▶ **WHAT NEEDS TO BE DONE**
Please retype the data that follows, starting at the line containing "The width and" and stopping after the last line.

▶ **INFORMATION PROVIDED**
== Segment start ==

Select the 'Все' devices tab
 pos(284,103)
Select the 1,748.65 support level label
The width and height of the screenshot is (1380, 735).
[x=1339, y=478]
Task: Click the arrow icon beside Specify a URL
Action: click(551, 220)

== Segment end ==

▶ **REPLY TO THE TASK**
The width and height of the screenshot is (1380, 735).
[x=1339, y=478]
Task: Click the arrow icon beside Specify a URL
Action: click(551, 220)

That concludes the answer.